Now live roads is on top of that. It is basically it is a real time view of the roads, so basically all the variable map information – slippery roads, accidents, pedestrians, visibility conditions are aggregated in the cloud and cross checked with other sources. So when a car informs the cloud that its wheels are slipping in a particular location, we quickly have to confirm whether other cars are also experiencing similar issues at this location, Maybe the slipping is caused due to snow, rain which means we need to correlate the slippage information with weather sensors. If that’s the case, we then know the car doesn’t have issues with its tires. Otherwise its important to have this information. That’s live roads.
What is the biggest challenge in mapping HD maps?
DR: The biggest challenge is not the mapping at high accuracies, its the maintenance.
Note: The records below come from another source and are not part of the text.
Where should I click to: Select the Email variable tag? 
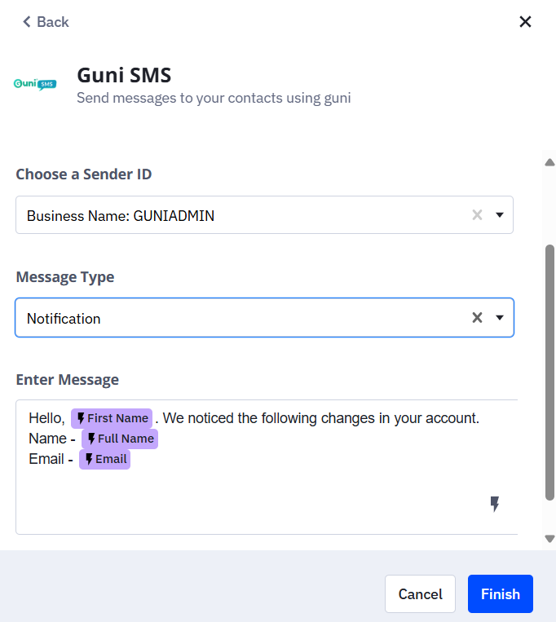click(104, 459)
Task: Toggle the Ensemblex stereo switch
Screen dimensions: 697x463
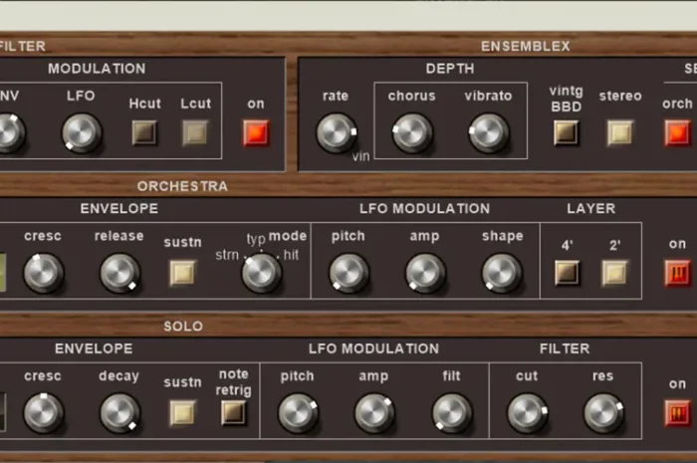Action: coord(620,132)
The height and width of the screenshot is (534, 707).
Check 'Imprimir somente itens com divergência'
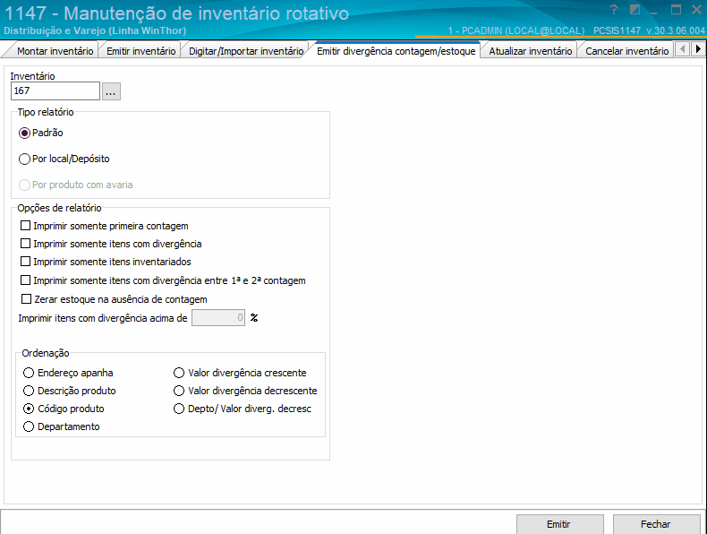pyautogui.click(x=25, y=245)
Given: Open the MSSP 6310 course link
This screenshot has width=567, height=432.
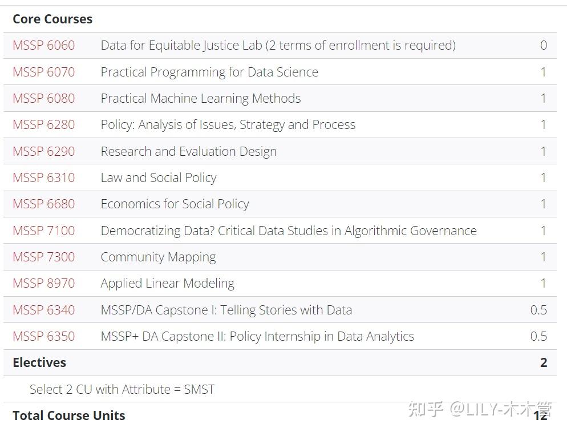Looking at the screenshot, I should tap(44, 177).
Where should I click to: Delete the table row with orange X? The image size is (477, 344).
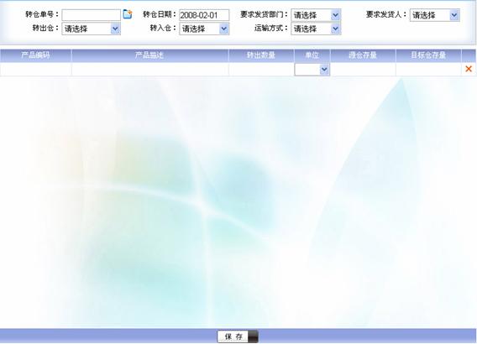(469, 69)
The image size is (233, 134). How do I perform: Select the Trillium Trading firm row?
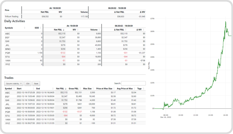[12, 16]
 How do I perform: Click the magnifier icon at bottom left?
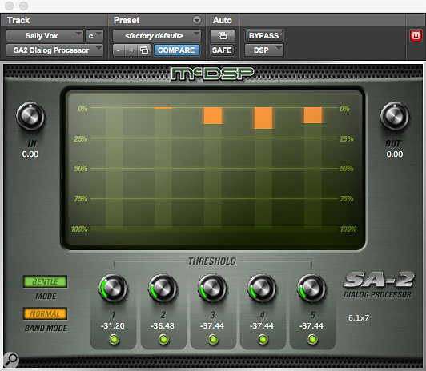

The data we collect is really accurate but we are very very careful with what we use as we need to maintain the data at a high accuracy and they have to be updated at a constant rate.
HERE has transformed itself from a maps company to a spatial computing and visualization power house. What’s next?
Christopher Lawton (CL): A number of trends are converging to make location the key driver of innovation. Today’s leading businesses require seamless access to location, as it plays a vital role in a variety of their services and applications. Advances in connectivity, the internet of things, social networking and mobile devices are driving demand for cloud based location services. At the same time, the proliferation of affordable sensors is opening up new possibilities and new business models around location. We are entering a world where everything can be mapped and represented in multiple dimensions. Not only can places can be mapped with digital 3D abstractions, but the movement of people and objects can also be charted, providing a rich source of fresh data that brings the map to life.
As the only pure play location company with global reach in the market today, HERE is in a prime position to take advantage of these trends in location. HERE is building on our foundation as the leading map content company to become the leading location cloud company. Our ambition is to reinvent the map, making it the prime source of location intelligence for businesses across industries, capable of providing fresh, predictive and highly contextual answers for every question.
For example, our Enterprise business at HERE helps companies and organizations understand and analyze their operations and assets using our location data and tools. With an advanced understanding of both their mobile and fixed assets, companies can gain new insights into their businesses that help them boost productivity and efficiency. The result is a better top-line and bottom-line for our customers.